Ma fille me dit que j'ai eu tort de douter de la franche sympathie avec laquelle vous eussiez accepté mon invitation. Croyez bien que ce n'est pas de vous que je douterai jamais, et, pour preuve, je m'enhardi à vous dire que, si cette pauvre demeure et cette triste figure ne vous font point peur, l'une et l'autre seront ranimées et consolées par votre bonne amitié Mille grâces encore.

GEORGE SAND

CCCXXXVII
A M. CHARLES PONCY, A TOULON

Paris, 4 janvier 1852.

Mes très chers enfants,

Je vous remercie de vos gentilles et bonnes lettres, et de tout ce que vous me souhaitez d'heureux. A supposer que je puisse être bien heureuse au milieu de tant de désolations et d'inquiétudes, il me faudrait encore vous savoir heureux pour l'être entièrement. Mais nous vivons dans un temps où l'on ne peut se souhaiter les uns aux autres qu'une bonne dose de courage pour affronter l'inconnu et traverser le doute.

L'espérance reste toujours au fond du coeur de l'homme; mais, comme la clarté de cette petite lampe qui veille en nous est faible et tremblotante dans ce moment-ci! Les huit millions dévotes apprendront-ils au président que sa force est dans le peuple et qu'il faut s'appuyer sur la démocratie dans l'exercice de sa puissance, comme à son point de départ?

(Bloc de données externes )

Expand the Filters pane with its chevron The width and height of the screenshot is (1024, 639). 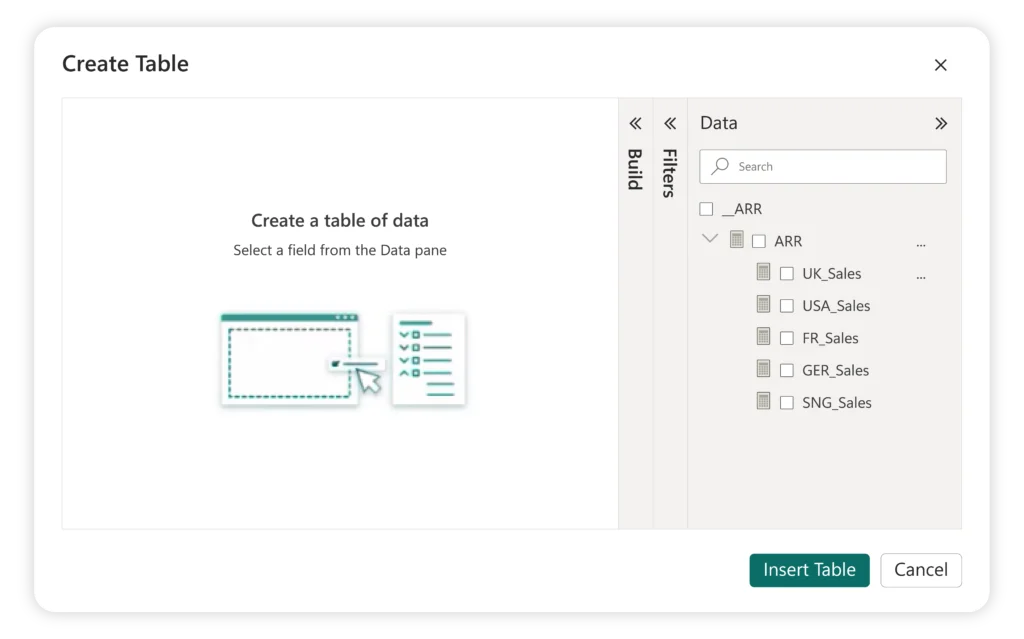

Mais je ne veux pas vous attrister par mes réflexions; je ne veux pas faire rêver et soupirer Désirée et endormir l'aimable Solange, qui, heureusement pour elle, ne comprend pas encore ce que c'est que la vie. Donnez, mon bon Charles un tendre baiser à ces deux chères créatures, et dites-leur que je les bénis comme mes enfants.

Toujours écrasée de travail et tout à fait malade, je vais devant moi, faisant ma tâche de chaque jour.

Ayons la foi, mes amis, et comptons sur la bonté de Dieu, ici-has et là-haut.

Je vous embrasse de coeur. Mes enfants vous embrassent aussi et vous aiment.

CCCXXXVIII
AU PRINCE LOUIS-NAPOLÉON BONAPARTE, PRÉSIDENT DE LA RÉPUBLIQUE

Paris, 22 janvier 1852.

Prince,

Je vous ai demandé une audience; mais, absorbé comme vous l'êtes par de grands travaux et d'immenses intérêts, j'ai peu d'espoir d'être exaucée. Le fussé-je d'ailleurs, ma timidité naturelle, ma souffrance physique et la crainte de vous importuner ne me permettraient probablement pas de vous exprimer librement ce qui m'a fait quitter ma retraite et mon lit de douleur. Je me précautionne donc d'une lettre, afin que, si la voix et le coeur me manquent, je puisse au moins vous supplier de lire mes adieux et mes prières.

Je ne suis pas madame de Staël. Je n'ai ni son génie ni l'orgueil qu'elle mit à lutter contre la double force du génie et de la puissance. Mon âme, plus brisée ou plus craintive, vient à vous sans ostentation et sans raideur, sans hostilité secrète; car, s'il en était ainsi, je m'exilerais moi-même de votre présence et n'irais pas vous conjurer de m'entendre.

Je viens pourtant faire auprès de vous une démarche bien hardie de ma part; mais je la fais avec un sentiment d'annihilation si complète, en ce qui me concerne, que, si vous n'en êtes pas touché, vous ne pourrez pas en être offensé. Vous m'avez connue fière de ma propre conscience, je n'ai jamais cru pouvoir l'être d'autre chose; mais, ici, ma conscience m'ordonne de fléchir, et, s'il fallait assumer sur moi toutes les humiliations, toutes les agonies, je le ferais avec plaisir, certaine de ne point perdre votre estime pour ce dévouement de femme qu'un homme comprend toujours et ne méprise jamais.

 

Prince, ma famille est dispersée et jetée à tous les vents du ciel. Les amis de on enfance et de ma vieillesse, ceux qui furent mes frères et mes enfants d'adoption sont dans les cachots ou dans l'exil: votre rigueur s'est appesantie sur tous ceux qui prennent, qui acceptent ou qui subissent le titre de républicains socialistes.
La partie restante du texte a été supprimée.